Impact of High Levels of Variable Renewable Energy on Power System Generation Adequacy
Methods for analyzing and ensuring the generation adequacy of modern, multi-area power systems
Time: Wed 2020-06-10 10.00
Location: N/A (Via videolink due to Corona virus), (English)
Subject area: Electrical Engineering
Doctoral student: Egill Tomasson , Elkraftteknik, Integration of Renewable Sources (IRES)
Opponent: Associate professor Dirk Van Hertem, KU Leuven
Supervisor: Professor Lennart Söder, Elkraftteknik
The generation adequacy of electricity supply has been an ongoing concern since the restructuring of the industry. Ensuring generation adequacy was a rather straightforward task in the era of natural monopolies. Whose responsibility was it to ensure generation adequacy as the industry became deregulated and more fragmented? Who is willing to finance rarely used generating units? After decades of experience with the competitive electricity market, the question of whether market forces alone are sufficient to ensure generation adequacy still remains.

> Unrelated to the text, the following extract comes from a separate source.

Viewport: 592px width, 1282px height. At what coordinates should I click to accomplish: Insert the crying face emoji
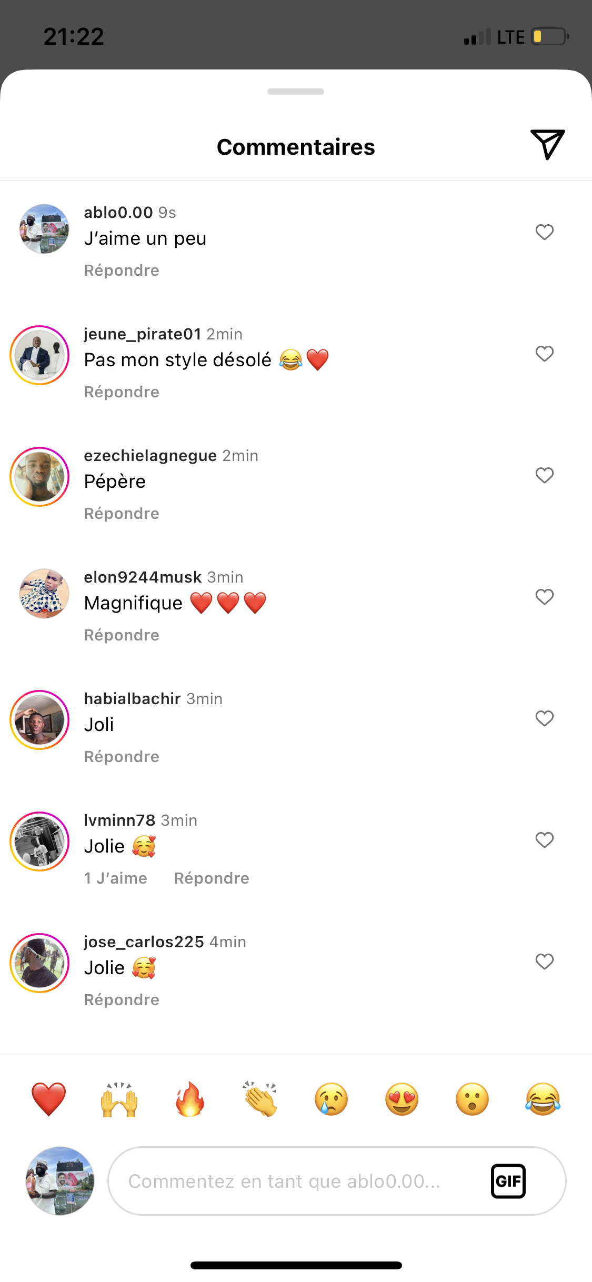(x=331, y=1099)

Recent energy policies have moreover set a goal of a high share of renewable energy in electricity markets. The presence of high levels of renewable generation makes the supply side of the market more uncertain. This volatility in energy production induces volatility in energy prices which means that the revenue stream of conventional generating technologies is more uncertain than it has traditionally been. This can even deteriorate the economics of some generators to the point where they exit the electricity market. The installed capacity of dispatchable generation can therefore be reduced.
These developments bring up the question of whether the generation adequacy of modern and future, deregulated and highly variable power systems is ensured. This dissertation focuses on modeling the generation adequacy of modern power systems with a high penetration of variable renewable energy sources. Moreover, the dissertation looks at some solutions with the aim of ensuring the generation adequacy of such systems through various means such as coordinated reserves, energy storage as well as utilizing the flexibility of the demand side of the market.
The models developed in this dissertation are verified using well-known test systems as well as through large-scale analysis of real-world systems. Aside from focusing on the simulation of power systems, the developed models moreover focus on achieving high computational efficiency. This is done through means such as advanced Monte Carlo simulation and optimization methods that apply decomposition to speed up the simulations.